Troquei umas ideias com os garçons que alternadamente nos atendiam, numa colaboração entre eles não tradicional, já que não dividiram a praia em setores. Quem estava disponível, e via o cliente erguendo as mãos, corria pra atender. Então fiquei sendo atendido pela Jamile, Weslei e o Baiano. Descobri com eles que se subíssemos pela encosta do morro chegaríamos uma praia só acessível de barco, e muito bonita, e que do alto do morro eu faria boas fotos. Descobri também que ainda haveria uma puxada de rede. Que consiste num barquinho que vai bem fundo, levando uma enorme rede, em cujas extremidades ficam longas cordas.

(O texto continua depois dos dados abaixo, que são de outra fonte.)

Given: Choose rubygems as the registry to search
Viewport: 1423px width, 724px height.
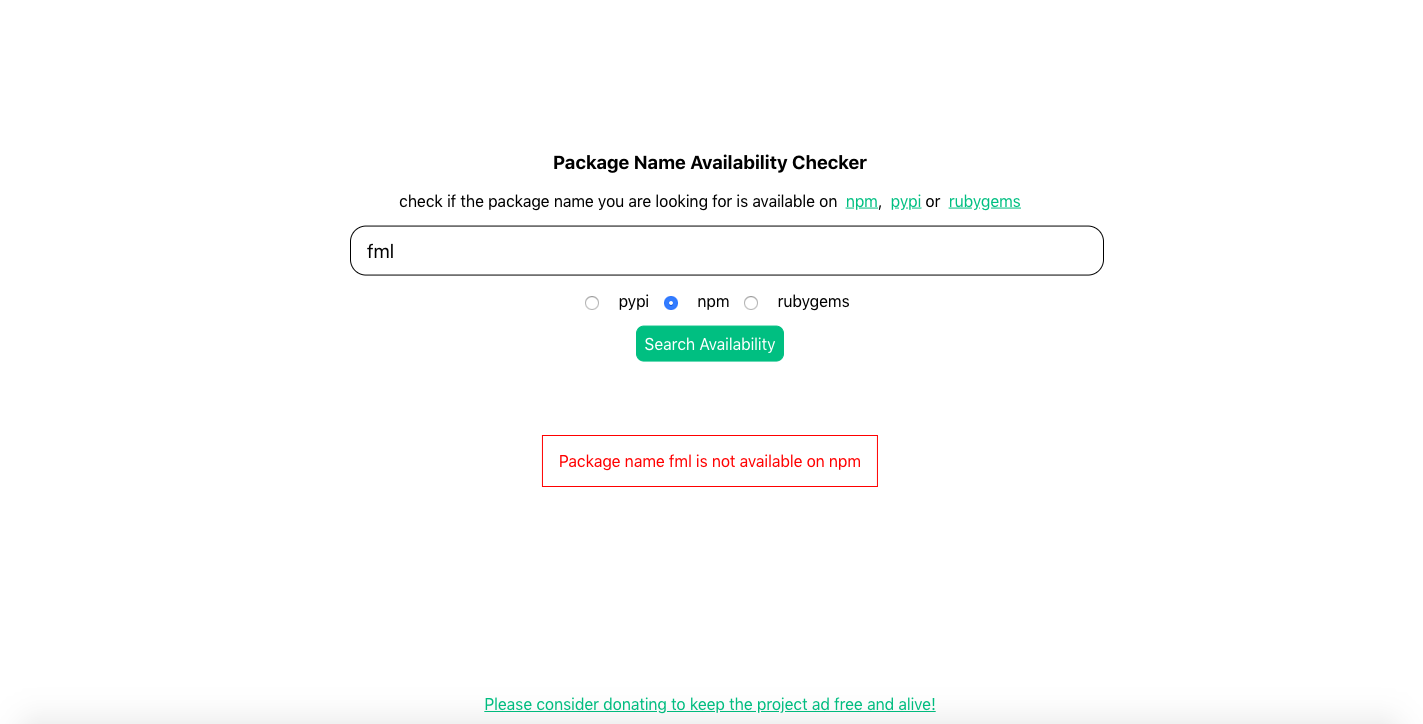Looking at the screenshot, I should click(751, 302).
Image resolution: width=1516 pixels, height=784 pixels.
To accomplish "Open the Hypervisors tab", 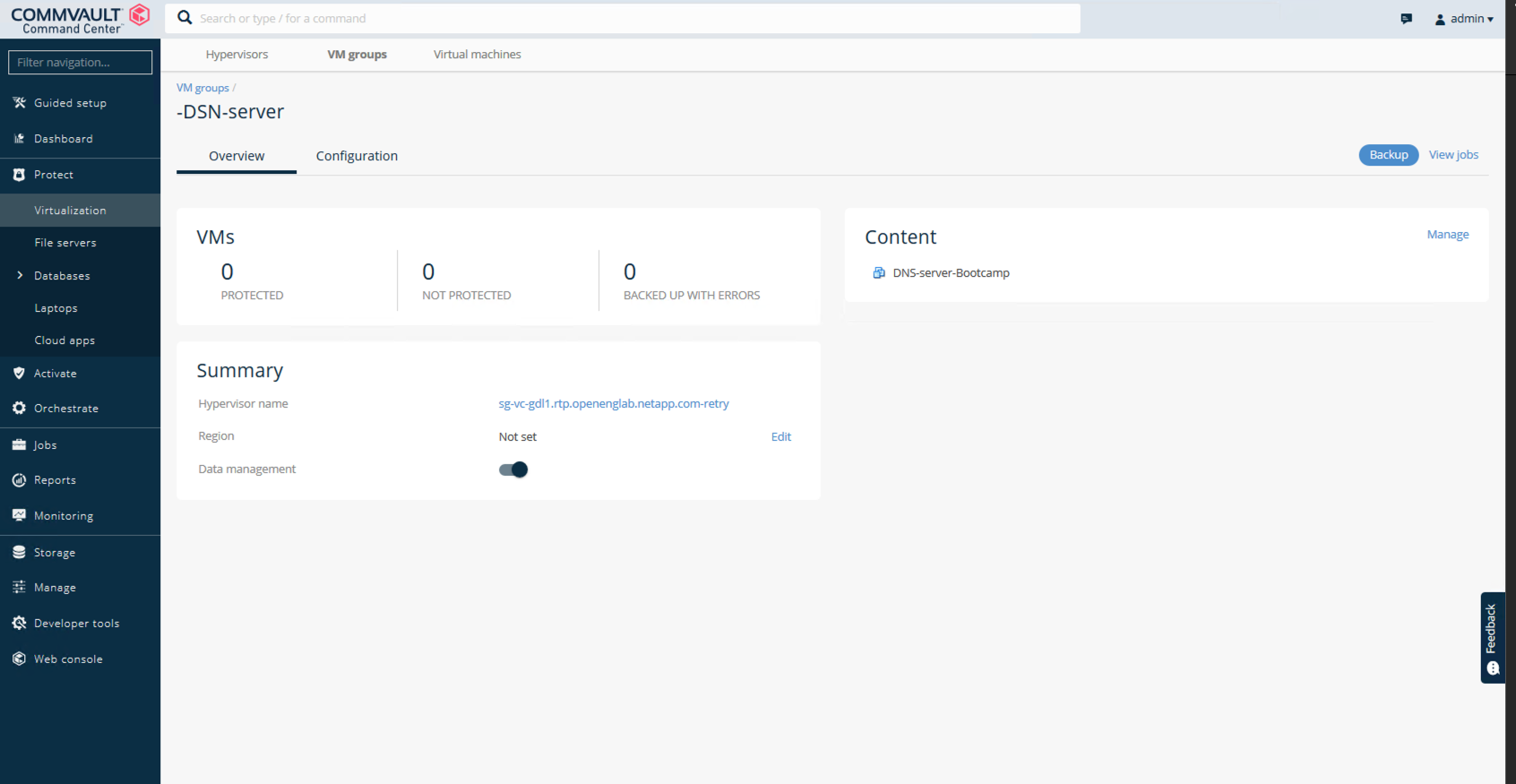I will 237,55.
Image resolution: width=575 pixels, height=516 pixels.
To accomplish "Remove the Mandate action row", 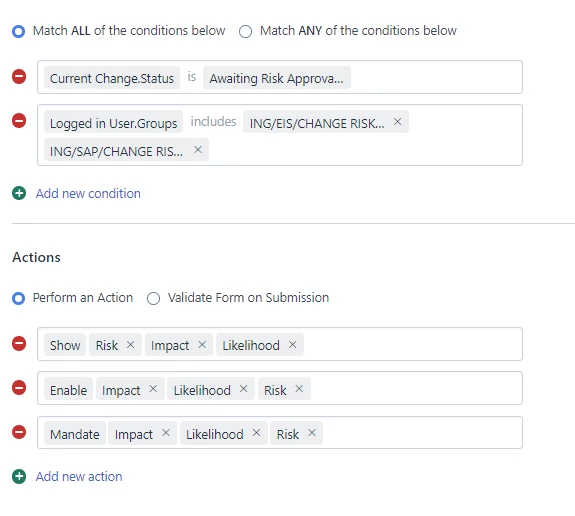I will click(x=19, y=432).
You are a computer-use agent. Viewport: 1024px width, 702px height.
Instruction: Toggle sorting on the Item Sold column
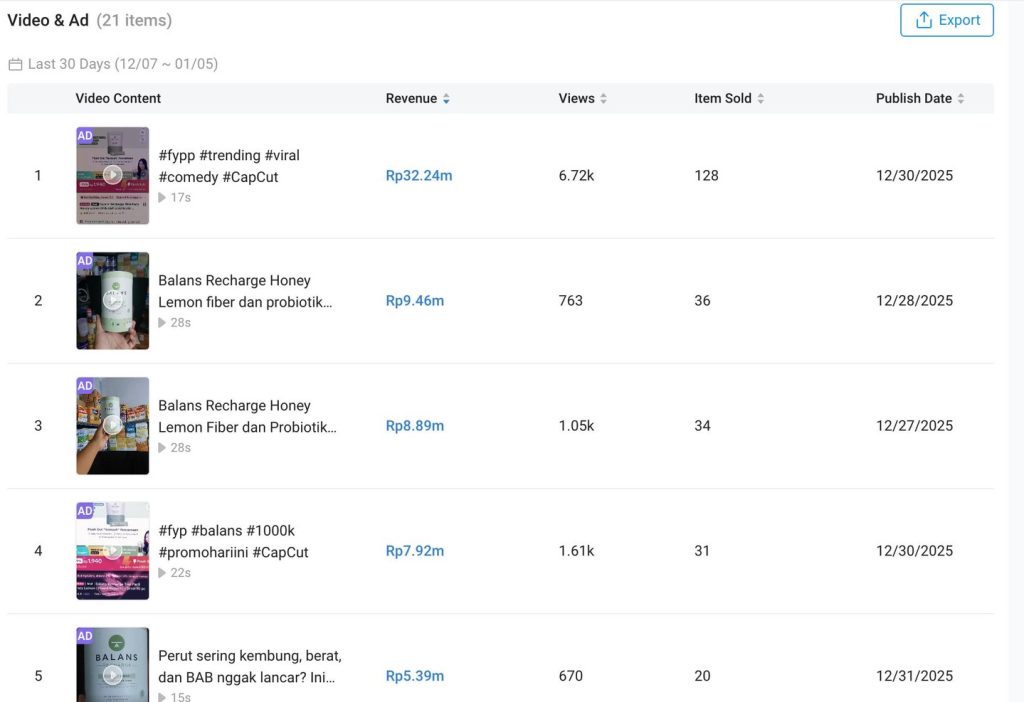point(760,98)
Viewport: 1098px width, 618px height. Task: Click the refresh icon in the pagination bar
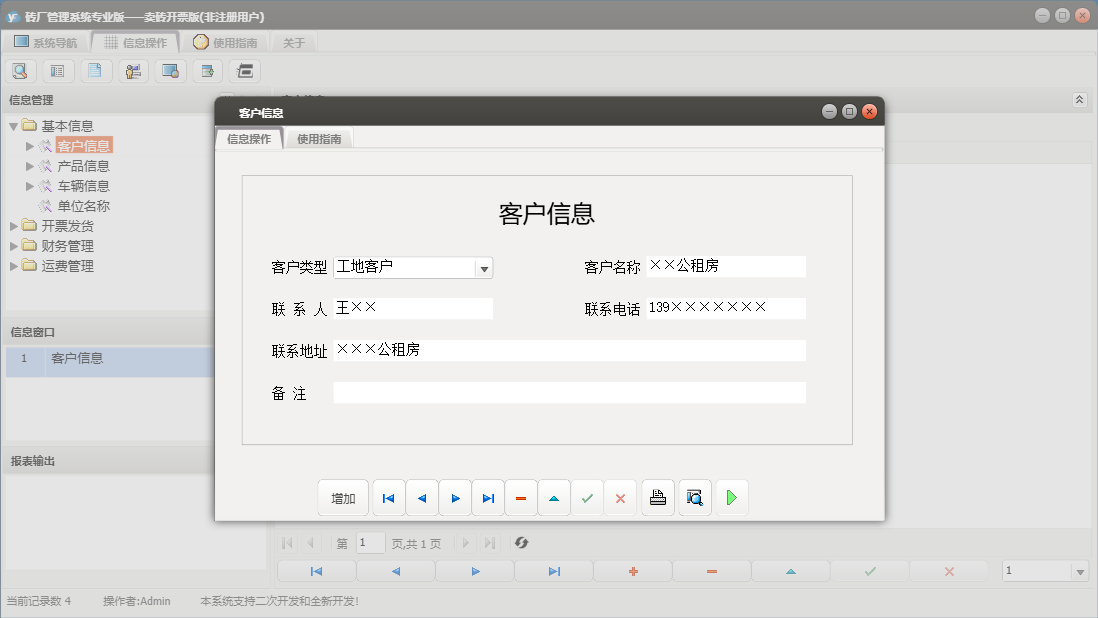coord(519,543)
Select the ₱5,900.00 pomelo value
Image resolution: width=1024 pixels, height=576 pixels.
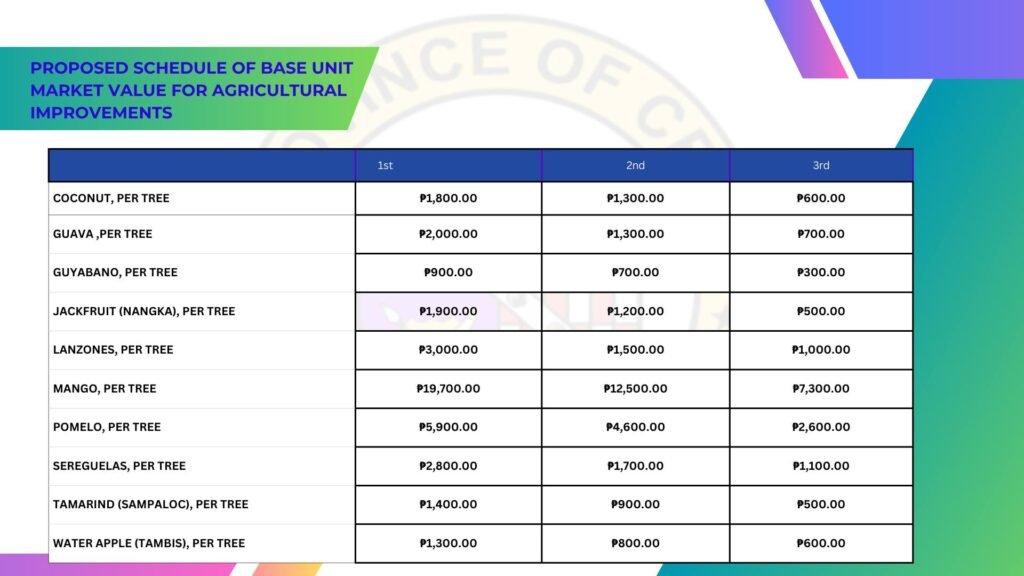point(448,427)
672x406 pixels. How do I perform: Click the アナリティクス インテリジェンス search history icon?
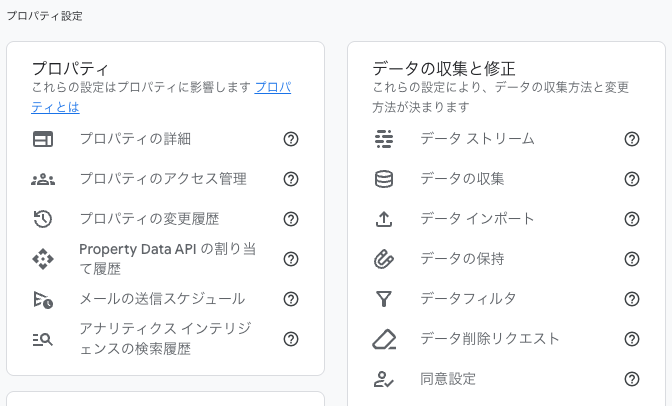(x=43, y=340)
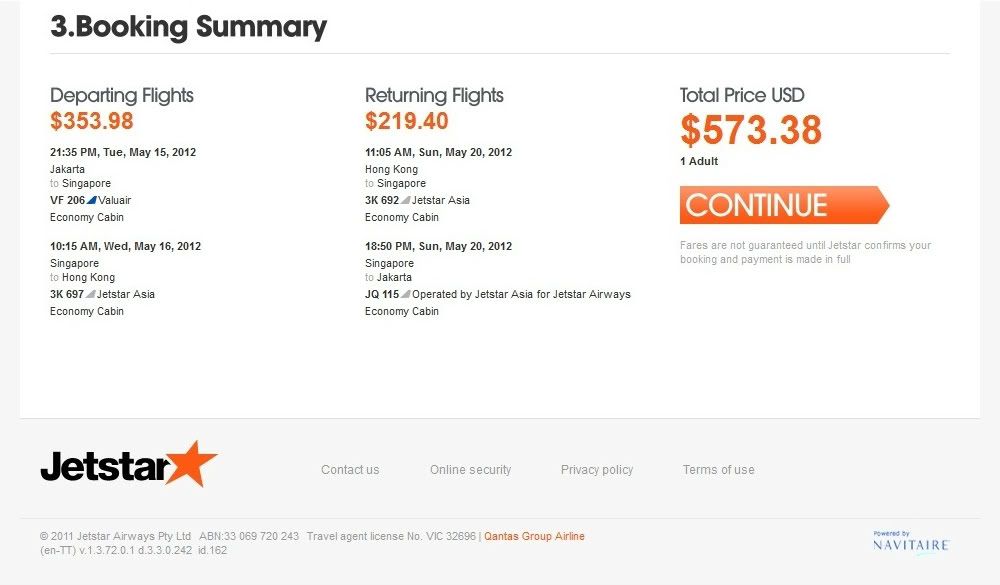The width and height of the screenshot is (1000, 585).
Task: Click the orange Jetstar star icon
Action: pos(191,463)
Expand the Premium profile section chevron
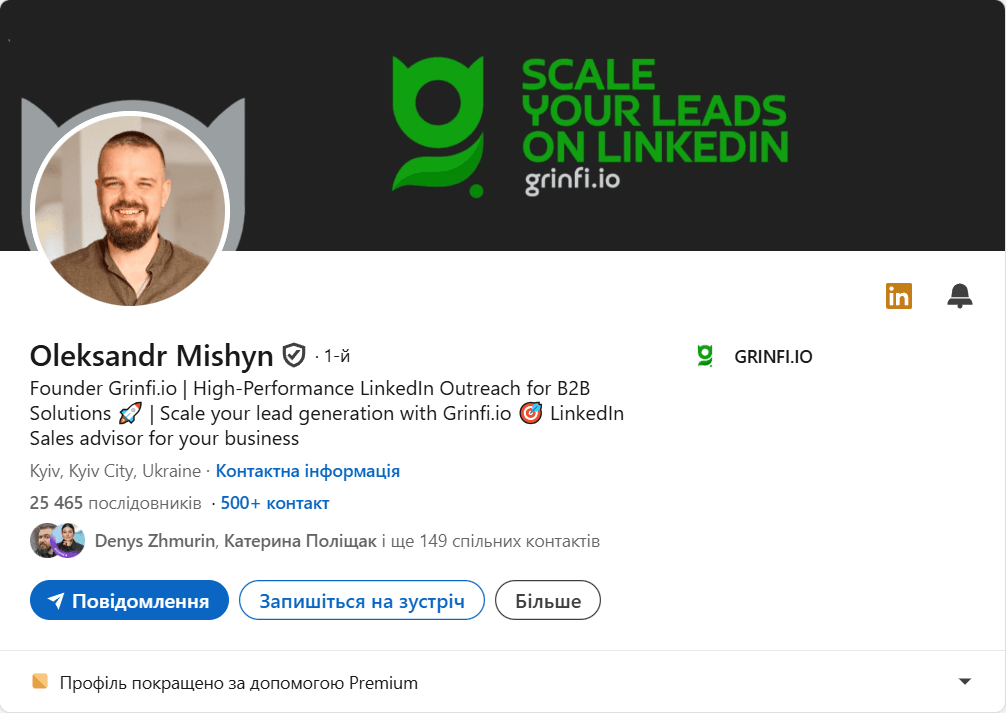 tap(964, 682)
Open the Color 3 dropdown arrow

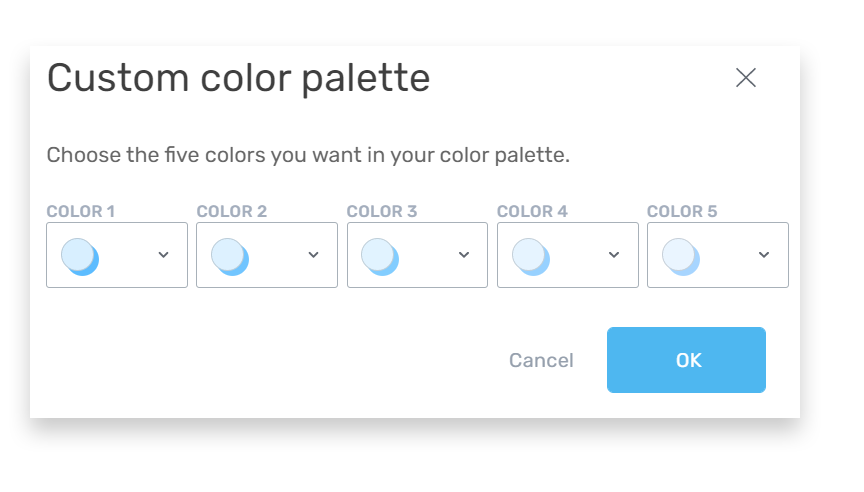tap(464, 255)
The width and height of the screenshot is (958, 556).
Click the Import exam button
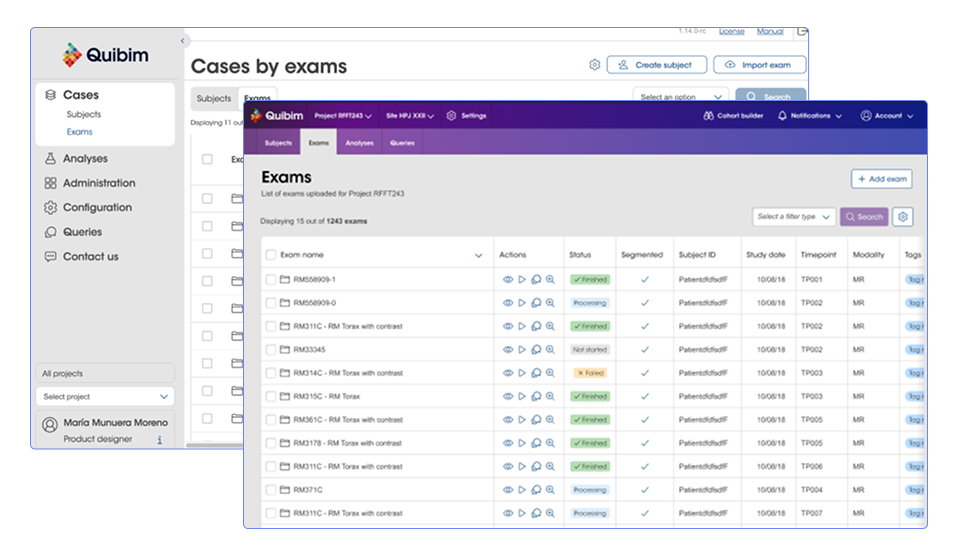[759, 65]
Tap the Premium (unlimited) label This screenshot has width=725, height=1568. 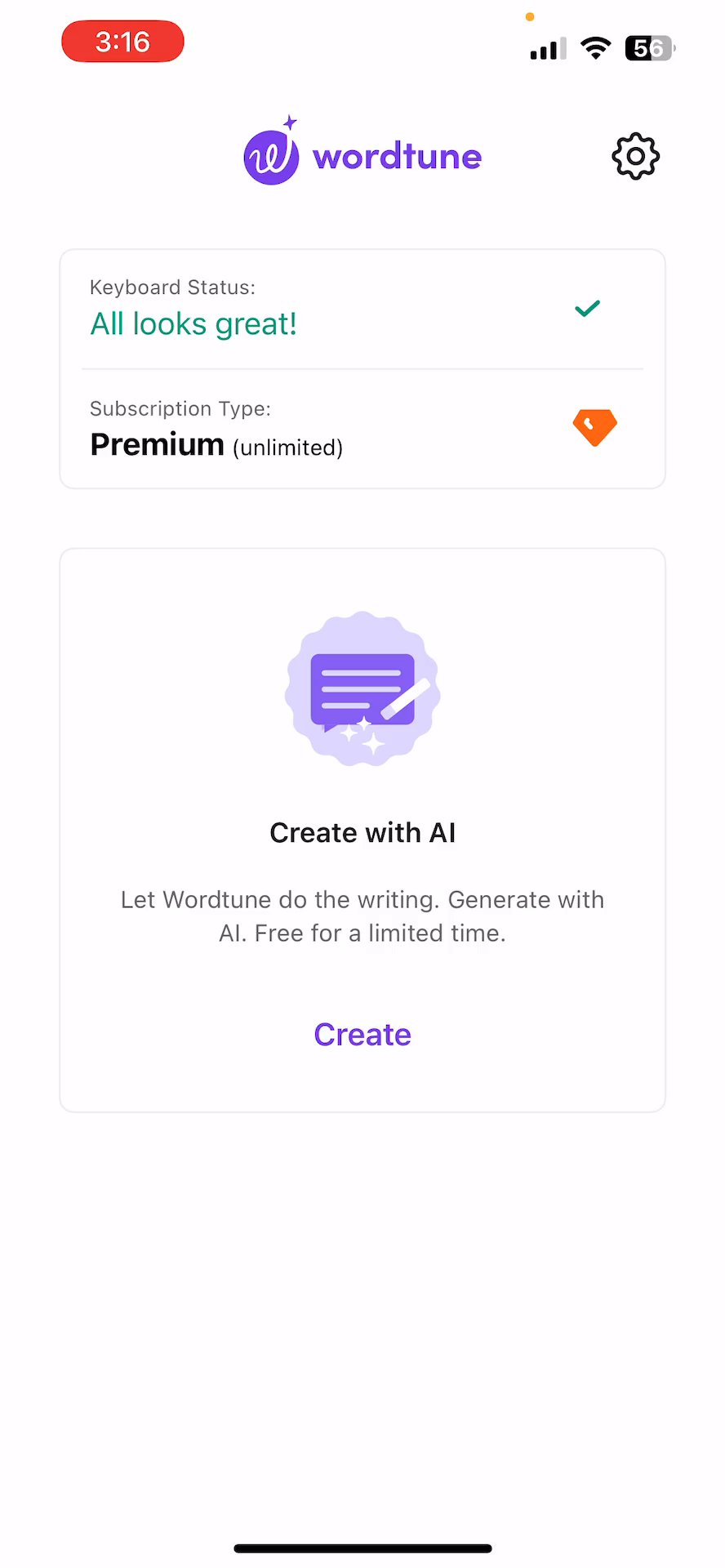[216, 445]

O barquinho faz uma espécie de U, invertido, derrubando a rede no mar. Depois, da costa, dezenas de voluntários puxam a rede. Todos que ajudam ganham peixe e é uma festa só.
E fui ficando por ali, com olhos encantados e assombrados para a simplicidade e poesia do lugar, tão diferente da badalada praia anterior, que virou uma espécie de passarela e point comercial de beira mar.  
Tomamos nossa água de coco e fomos subir o Morro da Concha, como é chamado. De seu alto, avistamos a praia privativa, não de quem tem dinheiro, mas de quem escala o Concha, que mais parecia uma cena daquele filme a Lagoa Azul, e soltamos um Uauuu!!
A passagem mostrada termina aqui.